Imagine yourself with the following requirement: your company needs a new environment to host your files that is not reliant on any of the major cloud providers. You have an easy setup for Kubernetes where all you need is a container image and the definition of the dependencies to get something running. You have already used NextCloud before and you know how to administer it with all the tools and plugins, so you decide that your best course of action is to host your own NextCloud instance.
Here comes the next step, how do you deploy it? That part is also easy, they already provide their own helm chart, which is great; the company that creates the product should be the one to trust running their product - even if it is community maintained in their own GitHub. You figure out their helm chart values and tweak to point their connection for a separate DB you already have running for this. You trust that their Helm Chart is going to be kept up to date, but you know that you should pin their version so you don't automatically receive breaking changes:
apiVersion: source.toolkit.fluxcd.io/v1
kind: HelmRepository
metadata:
name: nextcloud
spec:
interval: 1m
provider: generic
timeout: 60s
url: https://nextcloud.github.io/helm/
---
apiVersion: helm.toolkit.fluxcd.io/v2
kind: HelmRelease
metadata:
name: nextcloud
spec:
chart:
spec:
chart: nextcloud
interval: 1m
reconcileStrategy: ChartVersion
sourceRef:
kind: HelmRepository
name: nextcloud
version: <CharVersionHere>
interval: 5m
values:
...This worked great for years. The chart was upgraded, we have followed the latest versions by keeping it up-to-date and ensuring that all migration steps were taken; everything worked. Until it didn't.
Broadcom notified everyone of this happening, which we had trusted our charts were all up-to-date and that things were completely fine. Most of our Redis dependencies have been moved to Valkey, and the NextCloud helm chart had already prepared for this move by using the bitnamilegacy images while they were planning for next steps. We should not have any downtime due to this move from Broadcom, or at least that is what I thought.
Comes the day of the deletion of all bitnami images, KuReD reboots and patches our nodes - as it should - and lo and behold, NextCloud down. But, how?
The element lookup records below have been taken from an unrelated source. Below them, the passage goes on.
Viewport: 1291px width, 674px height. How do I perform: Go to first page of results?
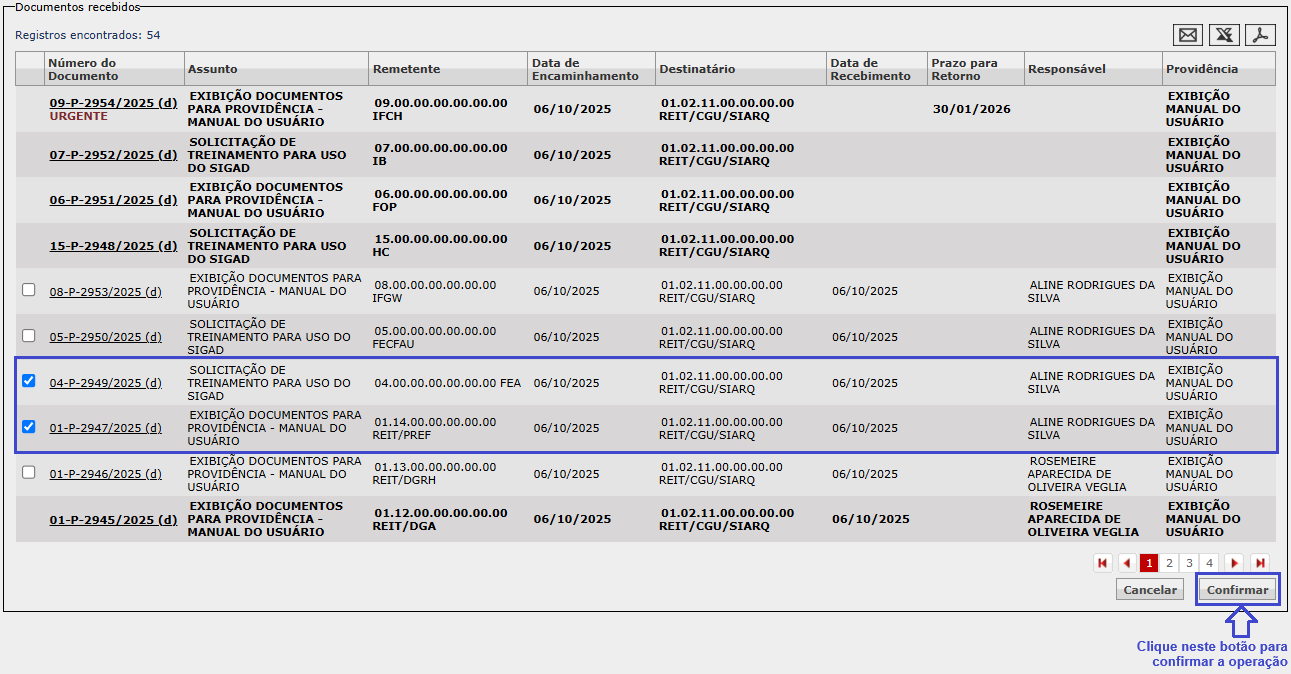pos(1103,563)
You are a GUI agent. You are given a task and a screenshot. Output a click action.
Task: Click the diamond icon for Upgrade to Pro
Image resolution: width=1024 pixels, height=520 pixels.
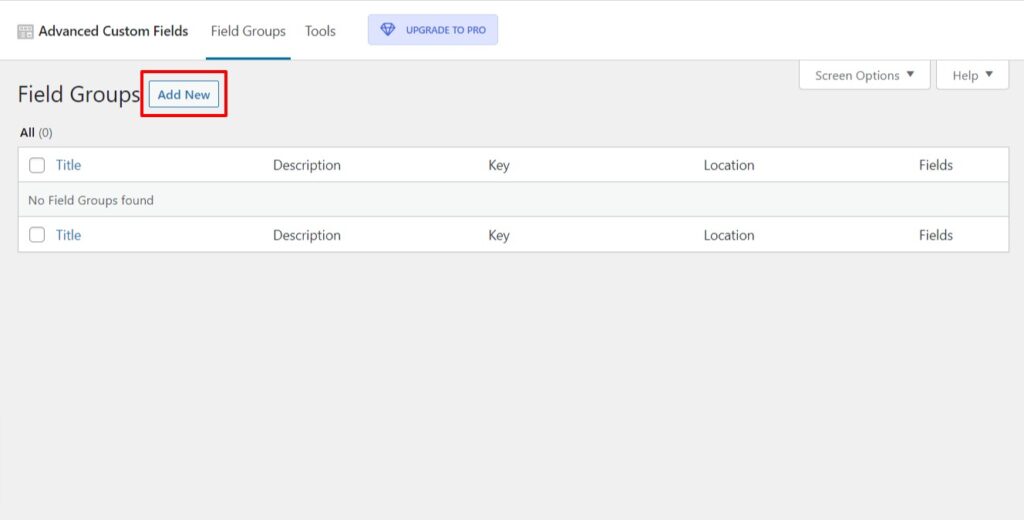point(388,30)
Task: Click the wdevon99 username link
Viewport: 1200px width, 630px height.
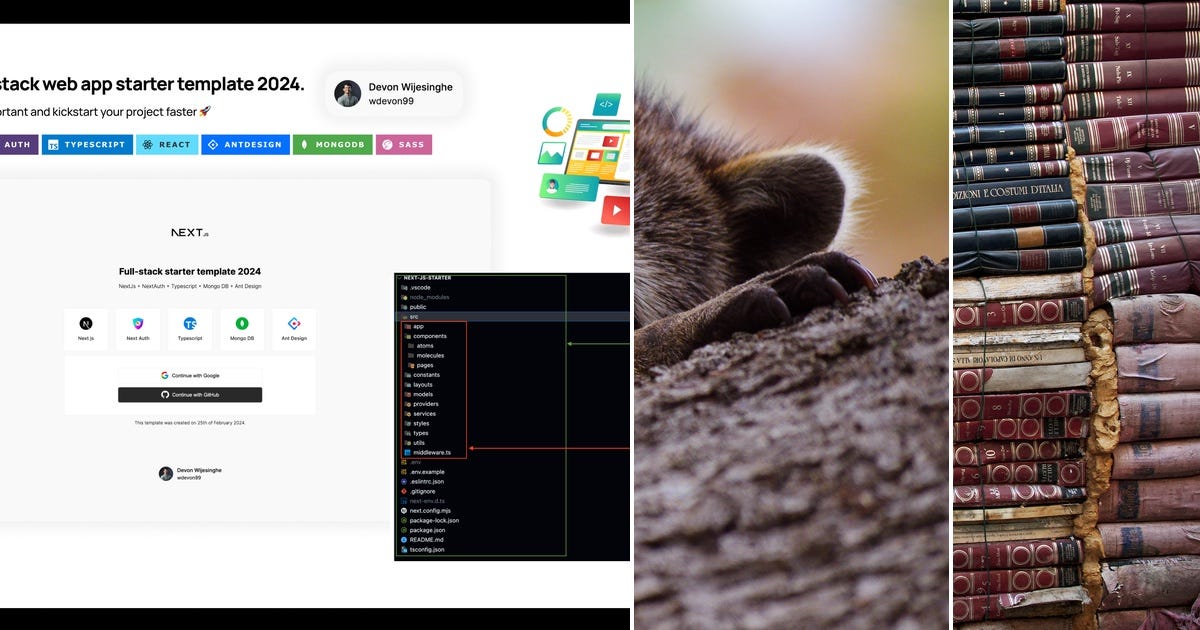Action: click(x=389, y=101)
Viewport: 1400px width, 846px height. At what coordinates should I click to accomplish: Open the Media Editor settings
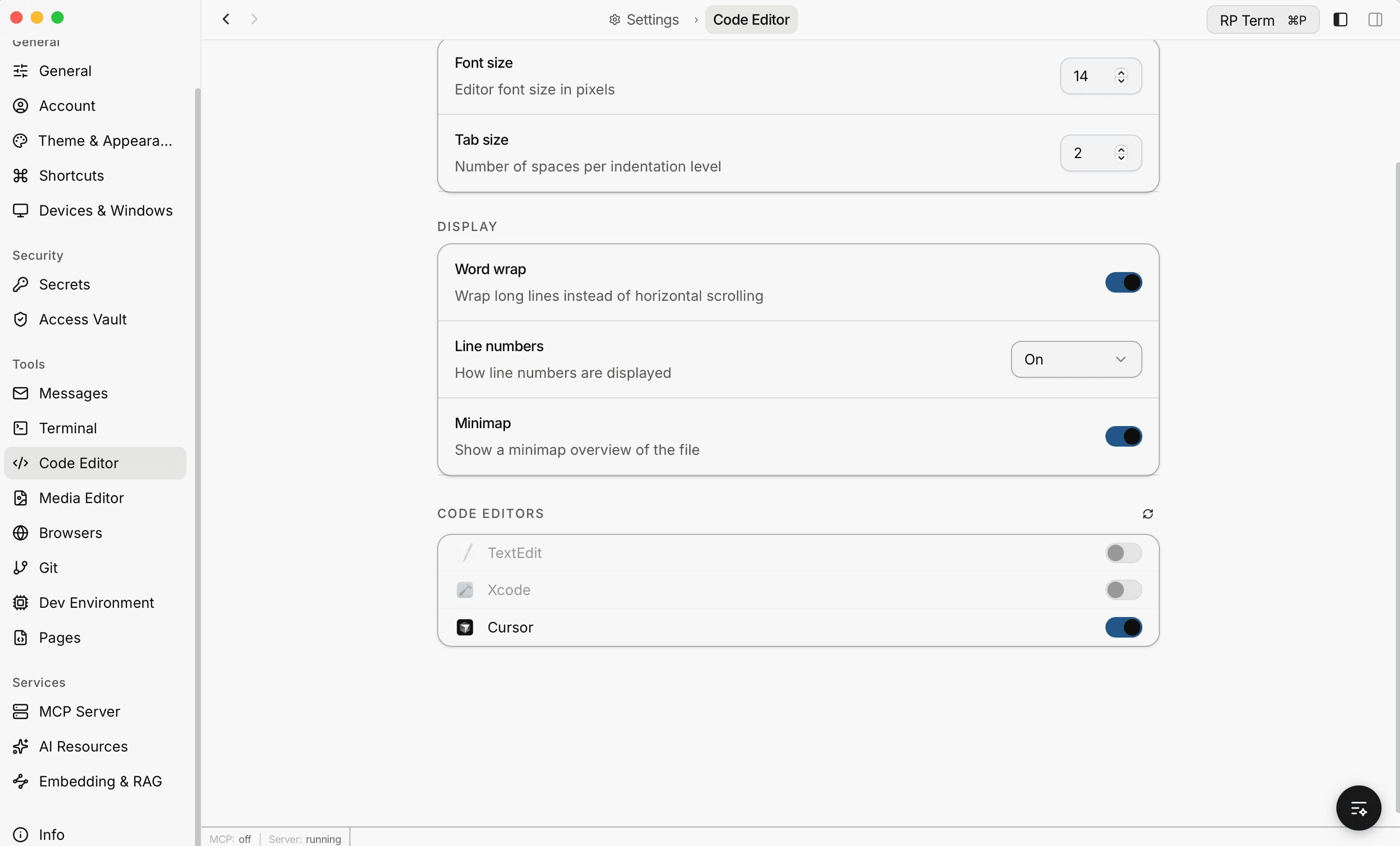click(81, 498)
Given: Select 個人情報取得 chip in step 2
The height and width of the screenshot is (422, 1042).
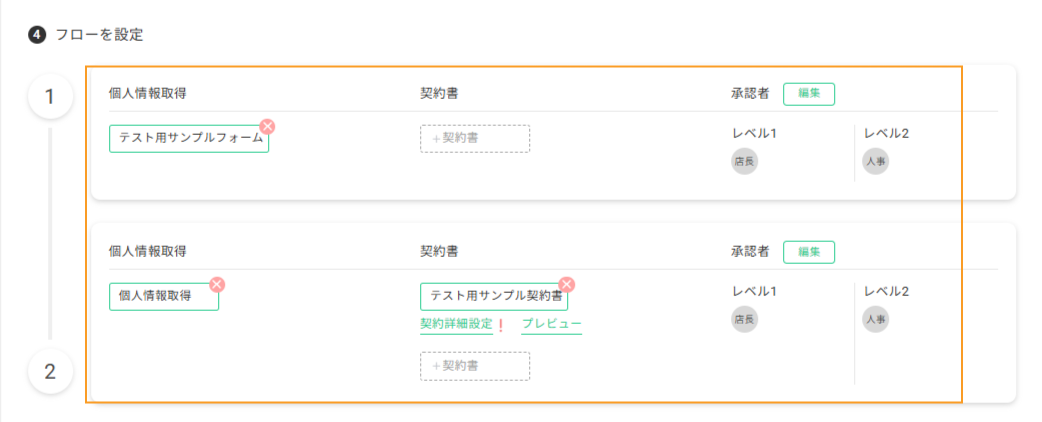Looking at the screenshot, I should (x=164, y=296).
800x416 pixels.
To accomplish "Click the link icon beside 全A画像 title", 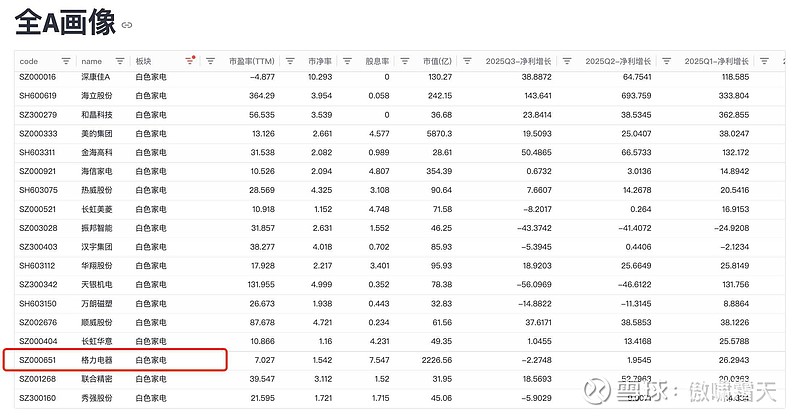I will click(126, 24).
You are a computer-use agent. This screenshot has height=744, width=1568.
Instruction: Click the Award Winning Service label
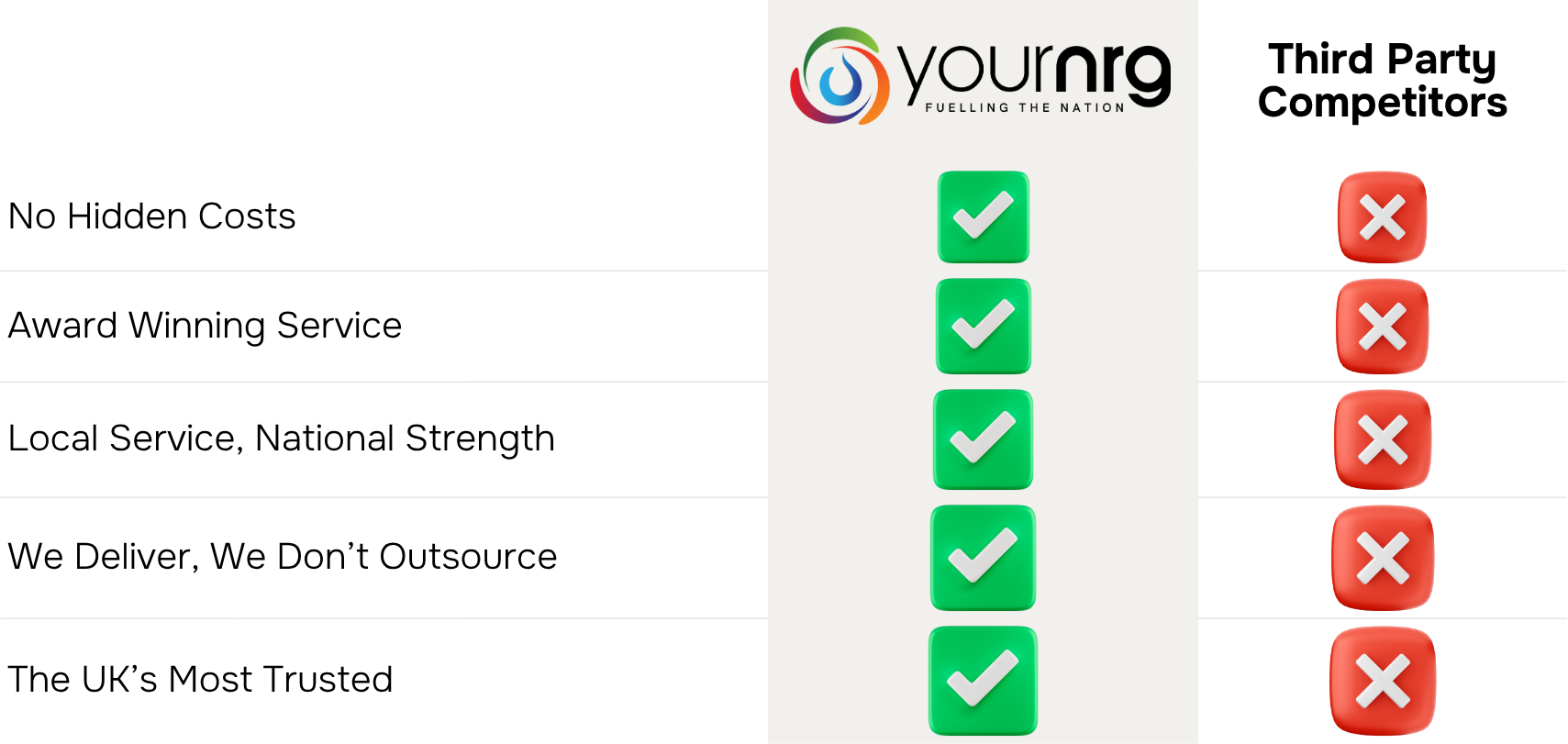click(205, 326)
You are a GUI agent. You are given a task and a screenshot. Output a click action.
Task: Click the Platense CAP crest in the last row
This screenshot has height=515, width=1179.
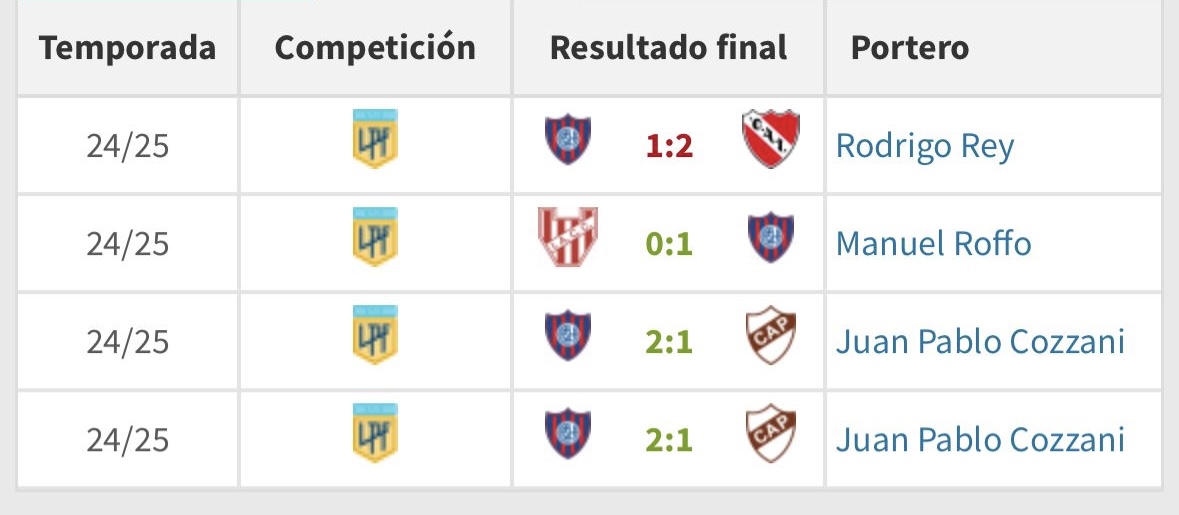tap(771, 434)
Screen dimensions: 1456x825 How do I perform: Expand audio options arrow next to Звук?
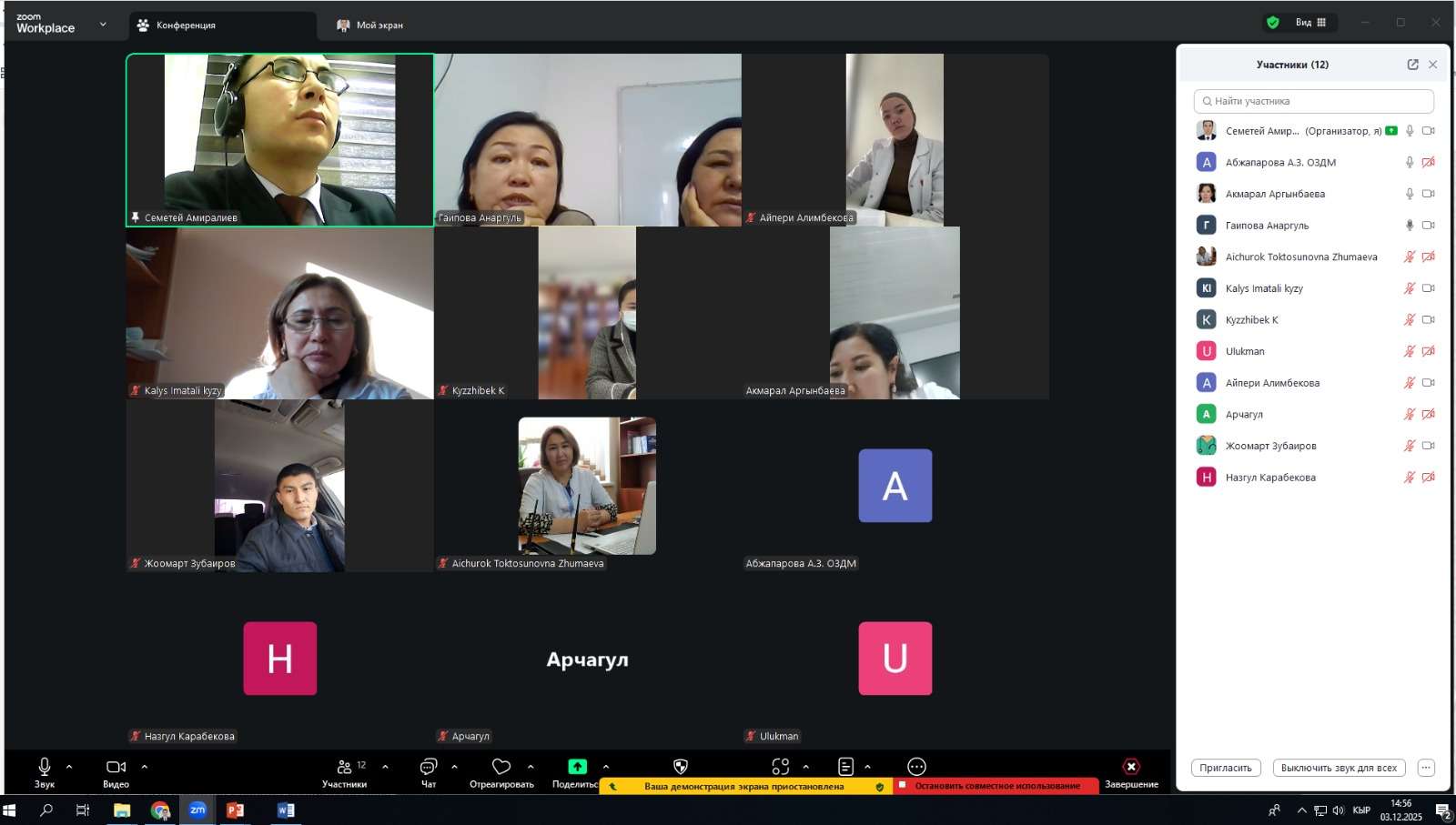(x=69, y=767)
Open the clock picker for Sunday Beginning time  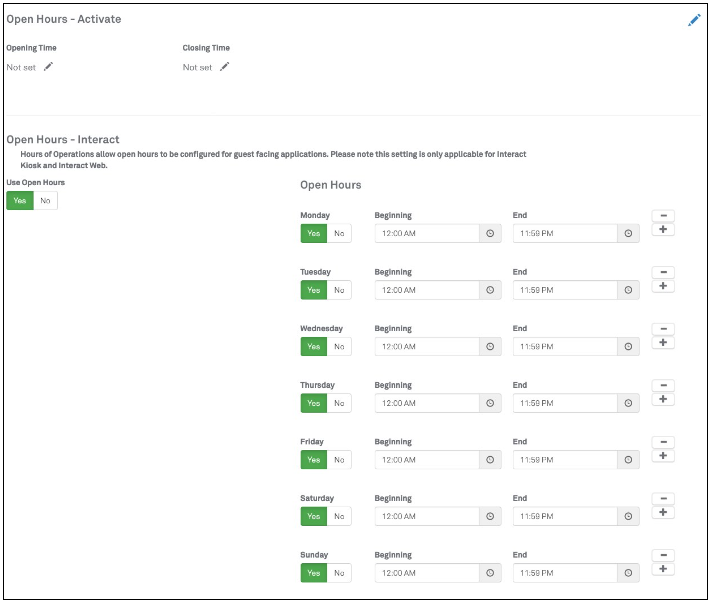pyautogui.click(x=490, y=573)
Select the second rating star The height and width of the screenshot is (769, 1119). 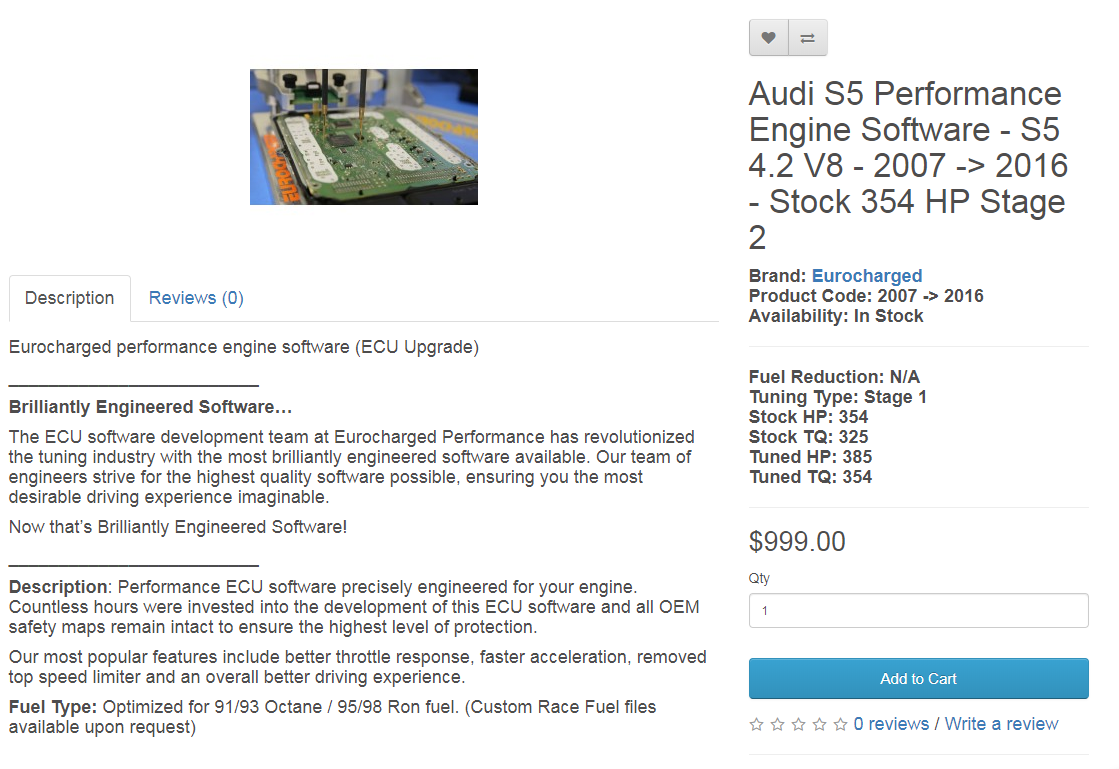tap(776, 723)
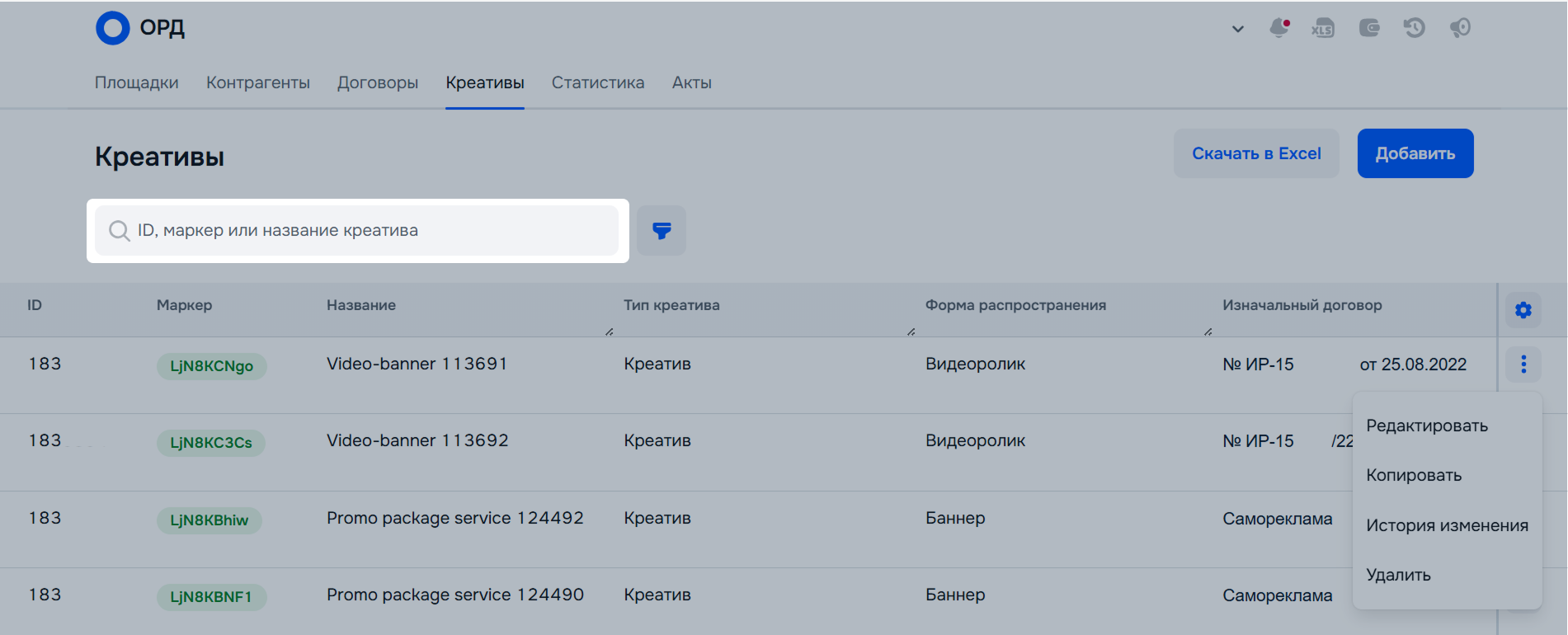
Task: Open the filter icon beside search
Action: [662, 231]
Well, here is where things get interesting. Remember when I said that we took our time ensuring that the upgrade version of the chart would not break everything before upgrading the images? That is standard practice, which is great. But the problem then became the issues we have had with the latest versions of their Chart; we had to downgrade the chart version to troubleshoot on a later date. Yes, our downgraded version of the chart was using the bitnami images that were deleted.
Here we are! NextCloud down, chart has to be upgraded and we need to fix the images of the Redis dependencies to ensure we can have our uptime back, but now the upgrade path was broken. We did solve the issue later by migrating to ValKey as well for NextCloud and managing an external Redis instance, but we were down for a little while until we could fix it. But here is what we could have done to prevent this issue:
Keep an Inventory
While it seems overkill - especially with companies that have GitOps as their method of maintaining their environments as we do - this helps you decide and act on the most important pieces of your infrastructure. Keeping a well documented environment could have prevented myself from lowering the priority of fixing NextCloud's dependencies on Bitnami's Redis image.
Mirrors are your friends.
There is a reason that you are using images from third parties. They know how to maintain their images and they are good at doing it. Most of the time you won't have the manpower to keep everything up-to-date, scanning and fixing all the issues related to the images you require to keep the lights running. But here is the thing, you should still - at least - retain your images.
Here is the irony, we already run a Dockerhub retention mirror with our own local container registry. That helps us ensure we are not rate limited whenever restarting our nodes and migrating pods during node upgrades. The problem was not using this cache layer and trusting the chart images from a third party.
Admission policies to enforce invariant
We should have enforced the last two by using Kyverno/Gatekeeper to block non-digest images and block registries outside an allow list. This would have prevented us from trusting a registry we do not control.
This is not only a good practice to prevent issues with images that are retagged/removed/moved, but also to prevent you running into supply-chain attacks. You must control the images that run in your environments.
Automated pre-flight pulls
We have also introduced in our infrastructure a cronjob that verifies that the images are available consistently. Using the inventory of our container images, we verify that all of them are available locally and that they are working. This helps us signal if there could be any issues if the remote container registries are out of commission.
This is to show that there are always places where we can improve in our playbook. We can always improve our operations guideline and processes to prevent things like this from happening. It is easy to get complacent and ease your policies to get things done, but we should always strive for better.
If you’ve built your own guardrails, I’d love to hear how you detect dependency risks early.